There’s also a way to manually allocate empty filesystem space by filling it up with zeros, which SolidFire can deduplicate. From the same Microsoft page above:

End users or system administrators can use the Optimize Drives utility to reclaim space either by creating a manual request or by optimizing the schedule configuration.

Optimize-VHD can be used to retrim (rethin) VHD files.

The Optimize-VHD cmdlet optimizes the allocation of space in one or more virtual hard disk files, except for fixed virtual hard disks. The Compact operation is used to optimize the files. This operation reclaims unused blocks as well as rearranges the blocks to be more efficiently packed, which reduces the size of a virtual hard disk file.
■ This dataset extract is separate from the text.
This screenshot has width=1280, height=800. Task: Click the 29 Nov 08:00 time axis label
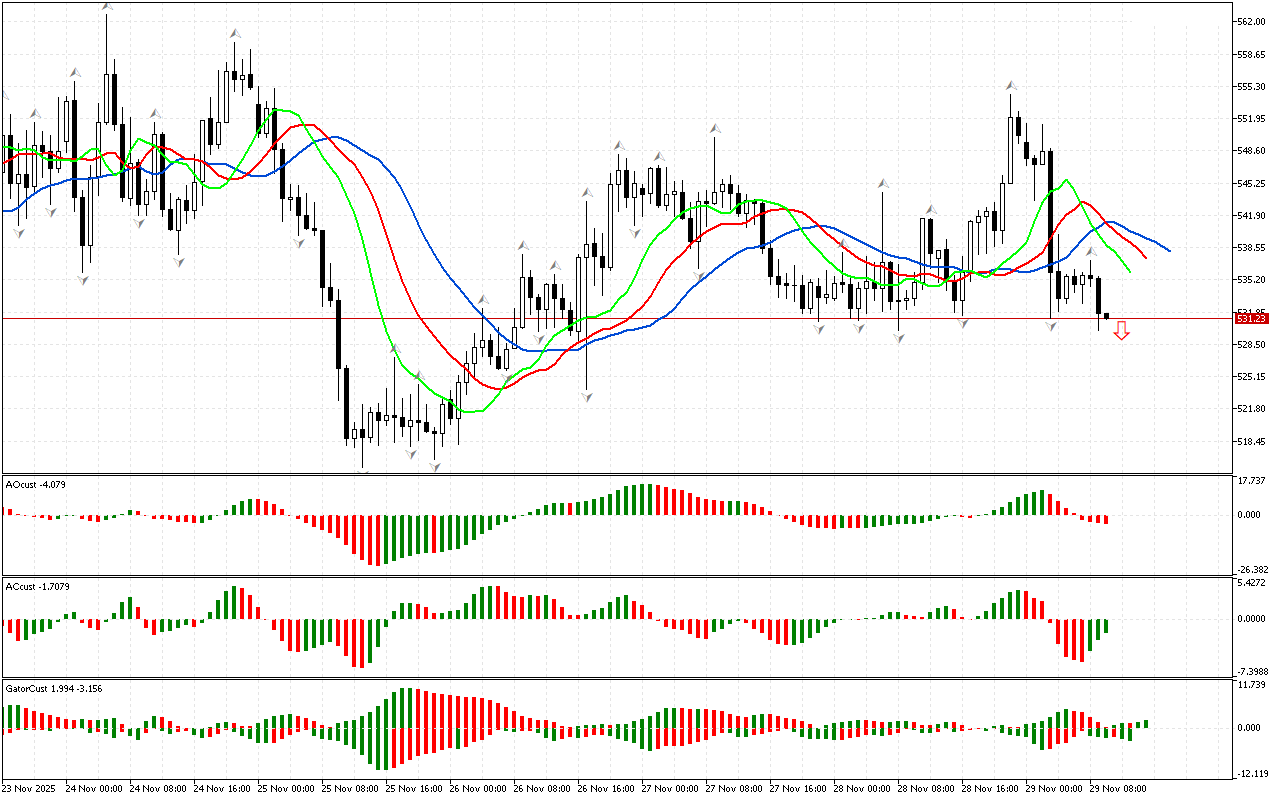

To use Optimize-VHD, the virtual hard disk must not be attached or must be attached in read-only mode.

A generic way to zero out free space when OS doesn’t do it is to run Microsoft’s utility SDelete.

Why not just run SDelete all the time, regardless of the situation?

Because SDelete set to zero out empty filesystem space will … well - zero out all the empty filesystem space.

That may not be necessary if your filesystem supports rethinning. And when it comes to non-fixed VMs disks that support rethinning and have it enabled, Optimize-VHD can be used to rethin those.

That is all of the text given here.